- **Data rows**:

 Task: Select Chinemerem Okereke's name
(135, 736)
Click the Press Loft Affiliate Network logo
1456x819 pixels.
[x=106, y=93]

- **Task brief**:
Rewrite the entries above, swapping "logo" for "icon" and keeping everything else the same.

- **Task result**:
 Task: Select Chinemerem Okereke's name
(135, 736)
Click the Press Loft Affiliate Network icon
1456x819 pixels.
[x=106, y=93]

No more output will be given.